Kelly could be terrible as an NBA player
The same could be said for Anthony Bennett, the first overall draft pick this year. Drafting Olynyk may not have net the Celtics as high of a ceiling as Bennett, but Olynyk definitely has a sturdier floor beneath him. From day one we know that Kelly can shoot, pass, and dribble. That sounds like it would be pretty standard amongst professionals that make a career out of playing basketball, but this is just not the case. A lack of basketball skill is, as surprising as it may sound, why so many world-class athletes never realize their potential. For all we know fundamental skill could be the downfall of Bennett just as it was for many freak athletes before him. Personally, I believe Bennett can become a glorified Brandon Bass. Which is fine, Ill take Dirk’s stunt double every day of the week.
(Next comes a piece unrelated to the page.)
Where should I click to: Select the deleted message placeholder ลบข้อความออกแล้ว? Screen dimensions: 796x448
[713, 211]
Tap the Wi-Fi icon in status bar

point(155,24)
I still don’t think Olynyk's career will come close to Nowitzki's...
For now, that's fine with me. I just wanted to prove that Olynyk's comparisons to Dirk may seem far-fetched at first, but are highly attainable in reality. Also, even if you don’t believe in the comparison, you ought to know that Kelly does. He has chosen to wear number 41, the same number as… Dirk Nowitzki!